• [Your goal]:
Say how many lines in the entries below mention "computer", with no other words.
──────── Data listing ────────
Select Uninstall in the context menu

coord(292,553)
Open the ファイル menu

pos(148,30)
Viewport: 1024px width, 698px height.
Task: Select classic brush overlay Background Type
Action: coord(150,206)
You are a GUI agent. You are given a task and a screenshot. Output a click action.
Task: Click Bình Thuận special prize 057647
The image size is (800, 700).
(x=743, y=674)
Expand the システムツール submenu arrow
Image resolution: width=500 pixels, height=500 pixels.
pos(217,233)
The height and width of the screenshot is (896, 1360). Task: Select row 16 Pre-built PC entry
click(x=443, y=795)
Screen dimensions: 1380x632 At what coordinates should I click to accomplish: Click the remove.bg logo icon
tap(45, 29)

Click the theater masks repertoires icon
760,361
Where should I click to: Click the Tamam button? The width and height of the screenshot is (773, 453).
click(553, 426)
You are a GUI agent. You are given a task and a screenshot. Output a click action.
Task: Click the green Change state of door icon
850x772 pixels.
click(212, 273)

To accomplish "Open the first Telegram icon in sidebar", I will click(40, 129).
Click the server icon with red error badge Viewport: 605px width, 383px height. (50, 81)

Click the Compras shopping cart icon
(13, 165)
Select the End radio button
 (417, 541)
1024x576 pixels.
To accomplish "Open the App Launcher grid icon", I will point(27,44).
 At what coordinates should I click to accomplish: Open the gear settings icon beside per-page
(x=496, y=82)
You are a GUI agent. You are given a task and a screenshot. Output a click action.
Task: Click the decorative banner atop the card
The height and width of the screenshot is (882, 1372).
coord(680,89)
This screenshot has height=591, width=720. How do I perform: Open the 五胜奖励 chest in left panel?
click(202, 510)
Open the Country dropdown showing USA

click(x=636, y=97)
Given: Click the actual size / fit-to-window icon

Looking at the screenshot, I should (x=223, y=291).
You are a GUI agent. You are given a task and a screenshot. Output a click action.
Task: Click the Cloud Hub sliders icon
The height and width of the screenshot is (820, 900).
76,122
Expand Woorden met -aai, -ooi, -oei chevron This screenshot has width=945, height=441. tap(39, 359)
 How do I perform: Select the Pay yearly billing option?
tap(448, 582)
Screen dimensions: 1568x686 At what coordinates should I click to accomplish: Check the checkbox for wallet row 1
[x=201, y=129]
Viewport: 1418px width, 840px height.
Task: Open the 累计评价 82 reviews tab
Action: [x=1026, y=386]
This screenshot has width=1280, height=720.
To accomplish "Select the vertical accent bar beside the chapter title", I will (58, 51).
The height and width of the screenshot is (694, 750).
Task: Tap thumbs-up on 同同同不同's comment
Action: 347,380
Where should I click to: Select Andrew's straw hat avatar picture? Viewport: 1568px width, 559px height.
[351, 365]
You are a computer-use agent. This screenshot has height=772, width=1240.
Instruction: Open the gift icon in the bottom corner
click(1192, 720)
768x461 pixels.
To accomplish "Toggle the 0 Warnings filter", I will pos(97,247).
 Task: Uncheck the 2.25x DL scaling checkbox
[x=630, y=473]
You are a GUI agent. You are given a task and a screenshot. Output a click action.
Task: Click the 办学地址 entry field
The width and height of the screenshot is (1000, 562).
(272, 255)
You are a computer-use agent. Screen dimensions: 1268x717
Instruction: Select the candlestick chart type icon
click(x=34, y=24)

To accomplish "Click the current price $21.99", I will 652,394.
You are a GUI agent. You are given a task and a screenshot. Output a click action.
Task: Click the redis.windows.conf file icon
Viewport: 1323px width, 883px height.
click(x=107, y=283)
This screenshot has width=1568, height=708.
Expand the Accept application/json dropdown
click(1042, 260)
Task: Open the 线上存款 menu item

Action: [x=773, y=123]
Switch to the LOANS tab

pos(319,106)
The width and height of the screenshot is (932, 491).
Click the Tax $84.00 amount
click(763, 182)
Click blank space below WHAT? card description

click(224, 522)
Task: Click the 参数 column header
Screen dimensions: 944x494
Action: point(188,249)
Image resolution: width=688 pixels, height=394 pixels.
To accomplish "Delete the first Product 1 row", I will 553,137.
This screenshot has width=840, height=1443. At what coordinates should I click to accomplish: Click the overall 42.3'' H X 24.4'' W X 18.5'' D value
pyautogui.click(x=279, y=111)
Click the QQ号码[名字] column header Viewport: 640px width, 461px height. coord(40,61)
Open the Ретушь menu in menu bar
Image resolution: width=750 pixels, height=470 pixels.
────────
• [Solution for this problem]:
2